2017 protest in Pakistan

The Turi and Bangash tribes staged a sit-in protest near Shaheed Park for eight days following two explosions in Parachinar. The sit-in began after the two bombs went off on 23 June 2017 Friday evening, as shoppers were out buying supplies in preparation for the breaking of the fast on one of the last days of the holy month of Ramadan. This incident followed the callous sectarian terror attack in Parachinar. The Parachinar's sit-in was named as Sadae Mazlomeen Dharna (Voice of Victims Sit-in)
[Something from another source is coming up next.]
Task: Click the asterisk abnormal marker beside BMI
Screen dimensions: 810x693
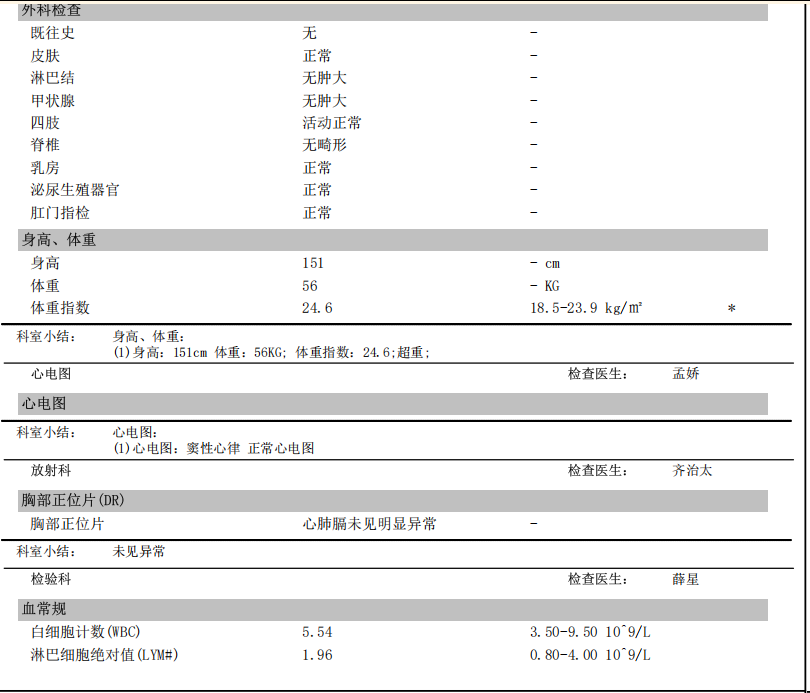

The relatives and people of Parachinar have put forth the demand that Chief of Army Staff, Interior Minister Chaudhry Nisar and other high-level officials should visit the area.
== Reason behind sit-in ==
The tribal leaders said that unlike the other areas, the injured were given only Rs 0.1 million rupees while the relatives of those martyred are given only Rs0.3 million. Protesting tribal elders have rejected the compensation offered by Prime Minister Nawaz Sharif to the families of Parachinar bombing victims, saying that they needed to be recognised as human beings first. Until the approval of demands, the protest would continue, added the protesting members of the community.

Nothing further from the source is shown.